Let’s imagine boldly, because I know there are teams doing this. Let’s imagine boldly that non-fungible tokens may become important asset targets in DeFi products in the future, or even be considered the underlying asset targets.

Liesa, partner of JuBi Labs: I think it is still a derivative product. Even if you speculate on DeFi, there are already some things about centralization, and it can find its own way in DeFi.

If you want to invest or start a business, you should go the route of derivatives, especially options. I think options are much more complex than futures. Since they are complex, there may be more areas where they can be simplified.

Guo Tao, head of ZenLink China: In the short term, there are only a few hot tracks, and I think Polkadot is a very likely opportunity.

Du Chao, founder of ByteLink: The last session is the most essential part of this roundtable.
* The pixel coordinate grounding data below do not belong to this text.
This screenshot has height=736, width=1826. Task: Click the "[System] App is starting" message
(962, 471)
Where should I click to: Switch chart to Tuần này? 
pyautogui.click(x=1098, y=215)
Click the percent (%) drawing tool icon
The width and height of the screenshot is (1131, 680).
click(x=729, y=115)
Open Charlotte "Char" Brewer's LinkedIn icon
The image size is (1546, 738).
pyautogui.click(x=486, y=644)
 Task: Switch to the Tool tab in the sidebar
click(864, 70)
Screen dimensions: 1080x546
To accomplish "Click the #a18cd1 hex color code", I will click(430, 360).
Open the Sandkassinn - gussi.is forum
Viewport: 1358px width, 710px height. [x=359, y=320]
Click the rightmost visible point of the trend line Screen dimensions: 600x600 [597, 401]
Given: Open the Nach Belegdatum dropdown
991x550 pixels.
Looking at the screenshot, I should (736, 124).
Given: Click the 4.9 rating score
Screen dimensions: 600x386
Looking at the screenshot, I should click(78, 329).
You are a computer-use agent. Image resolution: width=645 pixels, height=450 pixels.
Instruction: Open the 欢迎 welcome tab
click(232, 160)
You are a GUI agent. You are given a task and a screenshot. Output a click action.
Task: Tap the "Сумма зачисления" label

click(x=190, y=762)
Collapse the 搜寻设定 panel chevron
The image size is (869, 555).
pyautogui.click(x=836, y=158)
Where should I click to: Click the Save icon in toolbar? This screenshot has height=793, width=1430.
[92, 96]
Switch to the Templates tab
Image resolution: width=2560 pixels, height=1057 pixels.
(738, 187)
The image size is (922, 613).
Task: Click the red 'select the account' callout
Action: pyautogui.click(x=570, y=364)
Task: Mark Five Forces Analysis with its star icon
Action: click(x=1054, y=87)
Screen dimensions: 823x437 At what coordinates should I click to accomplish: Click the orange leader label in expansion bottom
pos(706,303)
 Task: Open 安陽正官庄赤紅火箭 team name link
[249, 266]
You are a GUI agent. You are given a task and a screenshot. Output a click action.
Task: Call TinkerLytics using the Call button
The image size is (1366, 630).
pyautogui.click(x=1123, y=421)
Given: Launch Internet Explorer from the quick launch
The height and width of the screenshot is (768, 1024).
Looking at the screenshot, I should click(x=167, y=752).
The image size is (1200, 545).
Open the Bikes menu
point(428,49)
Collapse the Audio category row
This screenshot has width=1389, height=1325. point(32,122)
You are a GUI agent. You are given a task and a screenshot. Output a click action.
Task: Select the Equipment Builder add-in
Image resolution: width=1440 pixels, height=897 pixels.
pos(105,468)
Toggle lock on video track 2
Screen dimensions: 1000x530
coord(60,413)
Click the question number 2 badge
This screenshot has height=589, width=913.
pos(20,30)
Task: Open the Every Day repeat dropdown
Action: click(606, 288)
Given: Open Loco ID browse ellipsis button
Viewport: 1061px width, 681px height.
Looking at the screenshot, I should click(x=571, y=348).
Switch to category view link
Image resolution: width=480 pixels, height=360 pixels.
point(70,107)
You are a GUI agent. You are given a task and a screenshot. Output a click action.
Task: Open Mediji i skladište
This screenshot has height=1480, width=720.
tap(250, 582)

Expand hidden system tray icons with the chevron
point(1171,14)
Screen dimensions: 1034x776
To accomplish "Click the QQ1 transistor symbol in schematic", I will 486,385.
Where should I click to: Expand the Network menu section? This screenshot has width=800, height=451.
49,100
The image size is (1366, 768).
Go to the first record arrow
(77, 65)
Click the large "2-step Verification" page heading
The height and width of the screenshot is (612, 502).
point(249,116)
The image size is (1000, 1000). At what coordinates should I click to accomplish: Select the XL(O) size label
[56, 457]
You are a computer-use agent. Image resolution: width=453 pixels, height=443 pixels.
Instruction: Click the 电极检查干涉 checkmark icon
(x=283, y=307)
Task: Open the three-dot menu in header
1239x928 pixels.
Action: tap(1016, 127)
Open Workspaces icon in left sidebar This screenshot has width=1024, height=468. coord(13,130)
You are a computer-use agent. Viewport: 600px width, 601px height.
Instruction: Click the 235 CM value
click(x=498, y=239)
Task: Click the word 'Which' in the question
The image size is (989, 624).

The guests mentioned that these are expectations and cognitions of the industry on the one hand, because they are engaged in different vertical fields, including investment funds, public chain projects, those specializing in technology, investment research and incubation, and those working on the Polkadot ecological protocol layer.

I think it is very good. If everyone can make the discussion more transparent and three-dimensional, the effect will be better. Finally, I would like to thank BoChain Finance for organizing this roundtable, and thank all the guests.